Per favore, indica se ciascuna affermazione concorda con il testo sui giocatori del Napoli, rispondendo sì o no e citando esattamente le parole decisive del testo. (a) Rafael Cabral non ama stare in ampi spazi all'aperto. (b) Quando deve marcare Guarin, Inler si sveglia in tempo e lo ferma. (c) La labirintite di Camilo Zuniga è arrivata dopo un infortunio al ginocchio.

== ESTRATTO SCELTO ==
———

Dieci malattie di cui soffrono i giocatori del Napoli

La delusione per il modo in cui è arrivato il pareggio a Milano non passa. Ma non ce la prendiamo con i giocatori, sono malati.
  • di Boris Sollazzo

    Ci chiediamo da settimane cosa succeda ai nostri giocatori. Perché sbagliano tanto o sono apatici. Finalmente ho capito: molti dei nostri soffrono di patologie che non possiamo sottovalutare. Non è colpa loro.

    1. L'agorafobia di Rafael Cabral. Il ragazzo non ama stare "in ambienti non familiari o comunque in ampi spazi all'aperto". E in fondo l'area di rigore non è affar suo, troppo vasta e troppa gente. Lui sta bene sulla linea di porta, tra i pali, dove comunque non ne prende una (forse perché voleva essere presbiteriano e magari è solo presbite). Per non uscire da lì sembra essersi fatto applicare un guinzaglio al palo: a volte sembra voler strapparlo, ma non ci riesce e viene ricacciato indietro.
    Inoltre sente le voci: parla con Dio molto spesso ma a David Lopez che tenendosi Icardi gli fa una domanda, neanche risponde.

    2. La narcolessia di Inler. Prende la palla e si addormenta. A volte gli basta guardarla per entrare in trance. Per non parlare di quelli che deve marcare: Guarin lo trova immerso nel sonno profondo e lo supera. I compagni hanno paura di svegliarlo, gli avversari pure. Non giocherebbero più in 12, in effetti.

    3.  La labirintite di Camilo Zuniga. Voi maligni pensate che quei balletti, quei dribbling siano una forma di narcisismo sportivo, di egoismo calcistico. No, il poverino dopo il grave infortunio al ginocchio ora deve subire questa brutta malattia che gli pregiudica l'equilibrio. Le sue non sono finte di corpo, ma tentativi di rimanere in piedi.

———

== DATI GREZZI ==
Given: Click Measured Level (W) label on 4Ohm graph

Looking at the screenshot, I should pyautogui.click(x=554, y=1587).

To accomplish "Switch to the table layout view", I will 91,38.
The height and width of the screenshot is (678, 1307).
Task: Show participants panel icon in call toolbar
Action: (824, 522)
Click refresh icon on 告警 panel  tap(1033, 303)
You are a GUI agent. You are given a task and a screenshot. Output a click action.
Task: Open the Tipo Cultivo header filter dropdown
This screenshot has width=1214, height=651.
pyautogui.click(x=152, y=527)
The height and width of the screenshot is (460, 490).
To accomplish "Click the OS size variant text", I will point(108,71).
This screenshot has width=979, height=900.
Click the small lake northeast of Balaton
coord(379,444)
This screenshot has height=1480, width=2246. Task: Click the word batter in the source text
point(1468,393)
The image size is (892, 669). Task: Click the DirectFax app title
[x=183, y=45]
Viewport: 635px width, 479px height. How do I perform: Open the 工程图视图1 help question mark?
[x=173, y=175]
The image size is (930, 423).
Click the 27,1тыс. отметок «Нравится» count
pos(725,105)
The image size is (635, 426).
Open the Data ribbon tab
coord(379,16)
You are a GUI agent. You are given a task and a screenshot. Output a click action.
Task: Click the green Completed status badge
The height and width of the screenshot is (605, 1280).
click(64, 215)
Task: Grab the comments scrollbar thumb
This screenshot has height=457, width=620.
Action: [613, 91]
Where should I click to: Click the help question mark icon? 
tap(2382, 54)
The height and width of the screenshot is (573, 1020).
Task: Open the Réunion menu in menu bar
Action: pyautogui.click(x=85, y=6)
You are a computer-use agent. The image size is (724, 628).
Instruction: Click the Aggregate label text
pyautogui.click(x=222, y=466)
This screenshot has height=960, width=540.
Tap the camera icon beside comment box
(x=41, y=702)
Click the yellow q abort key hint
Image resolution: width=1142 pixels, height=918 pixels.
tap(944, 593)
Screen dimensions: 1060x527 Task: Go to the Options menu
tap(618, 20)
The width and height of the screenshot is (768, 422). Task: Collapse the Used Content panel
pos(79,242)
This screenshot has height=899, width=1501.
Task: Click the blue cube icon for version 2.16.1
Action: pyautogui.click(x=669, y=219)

———

== RISPOSTA ==
(a) Sì: «Il ragazzo non ama stare "in ambienti non familiari o comunque in ampi spazi all'aperto"».
(b) No: «Guarin lo trova immerso nel sonno profondo e lo supera».
(c) Sì: «il poverino dopo il grave infortunio al ginocchio ora deve subire questa brutta malattia».